## Brano scelto
------------------------------------------------
L'uomo deve sentire che vive in un mondo che per certi aspetti è misterioso; che in esso avvengono e si sperimentano cose che restano inesplicabili, e non solo quelle che accadono nell'ambito di ciò che ci si attende. L'inatteso e l'inaudito appartengono a questo mondo.

( C.G. Jung )

Al momento di scrivere alcune pagine di presentazione sul nostro gruppo di studio, ci siamo riuniti come al solito, per tratteggiarne le linee.
Non ci è sembrato inizialmente difficile poter ripercorrere le tappe dei nostri incontri degli ultimi due anni, la scelta dell'aggregazione fra noi, i motivi dell'argomento di studio, il nostro conoscerci da sempre, l'amicizia, la relativa facilità con cui abbiamo lavorato al tema della "Possessione".
------------------------------------------------
## Completa quanto segue
(a) Riscrivi parola per parola tutto ciò che nel brano sul gruppo di studio va da "L'uomo deve sentire" giù fino a "tratteggiarne le linee.".
(b) Prosegui il brano sul gruppo di studio a partire dal punto in cui si ferma.
Le righe non servono a nulla in questo lavoro.

## Estratto dei dati
------------------------------------------------
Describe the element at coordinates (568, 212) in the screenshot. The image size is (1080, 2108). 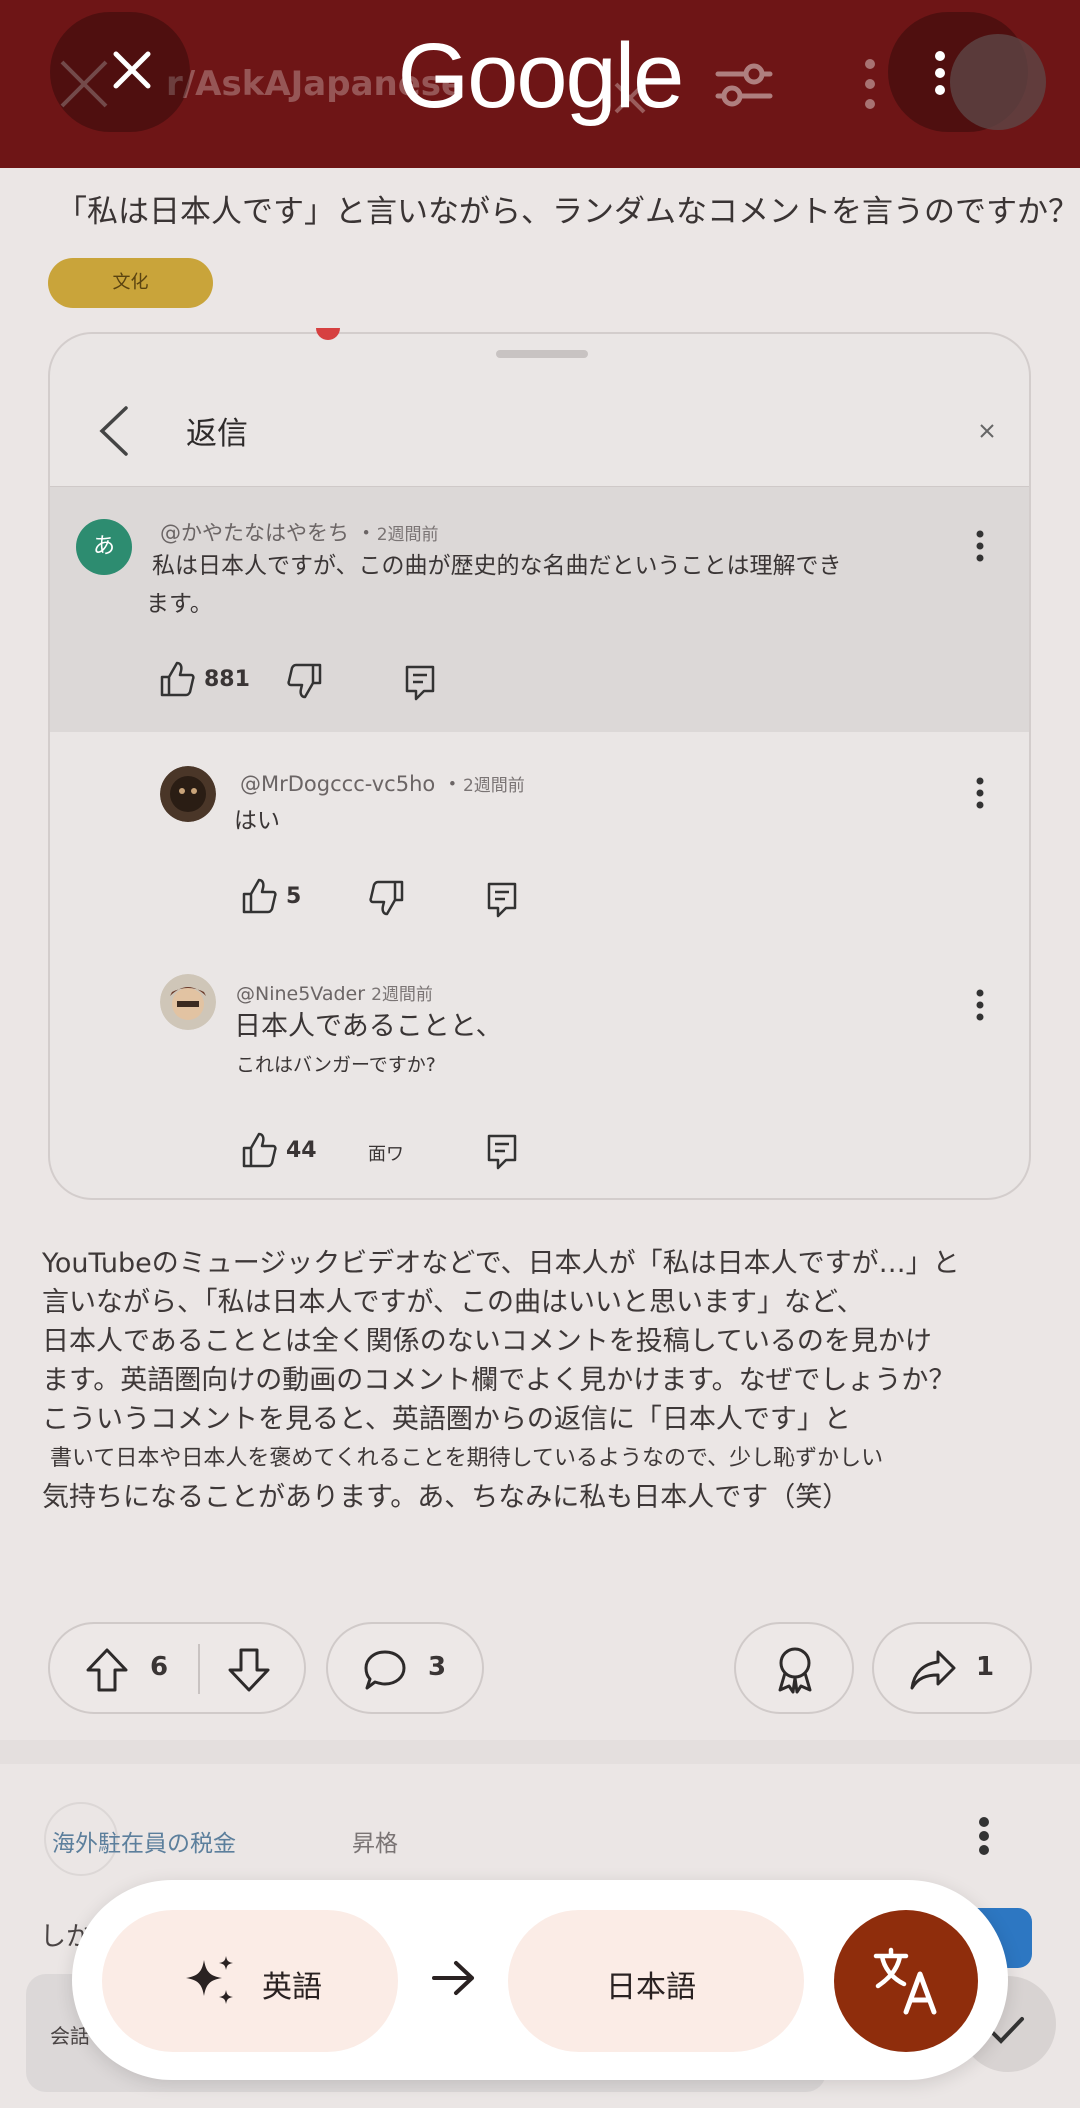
------------------------------------------------
## Risposte ai compiti
(a)
L'uomo deve sentire che vive in un mondo che per certi aspetti è misterioso; che in esso avvengono e si sperimentano cose che restano inesplicabili, e non solo quelle che accadono nell'ambito di ciò che ci si attende. L'inatteso e l'inaudito appartengono a questo mondo.

( C.G. Jung )

Al momento di scrivere alcune pagine di presentazione sul nostro gruppo di studio, ci siamo riuniti come al solito, per tratteggiarne le linee.

(b)
Quasi contemporaneamente però abbiamo dovuto prendere coscienza che ciò che non rendeva difficile tutto questo, era in verità una storia più antica, un più antico conoscerci, una più antica aggregazione e non solo una recente storia di due anni.
Da un punto di vista storico il nostro primo nucleo analitico di appartenenza, il Gruppo di Psicologia Analitica di Firenze, si era infatti costituito nel 1968 per scissione dall'Associazione Italiana per lo studio della Psicologia Analitica (AIPA), gruppo Junghiano di Roma riconosciuto a livello internazionale, ed aveva cessato la sua attività nell'autunno del 1974, anch'esso per conflitti interni fra i vari membri.(1)
Da allora sono passati vent'anni e molti fatti si sono succeduti. Sappiamo bene che scissioni e secessioni hanno sempre contraddistinto la vita di quasi tutti i movimenti analitici.
Storicamente il primo trauma della psicoanalisi si consumò al n° 19 della Bergasse, in quel mitico circolo viennese che faceva capo a Freud e coincise con la secessione di Adler, Jung e Steckel. In conseguenza di questo evento, Freud scrisse "History of the Psychoanalitic Movement" (1914).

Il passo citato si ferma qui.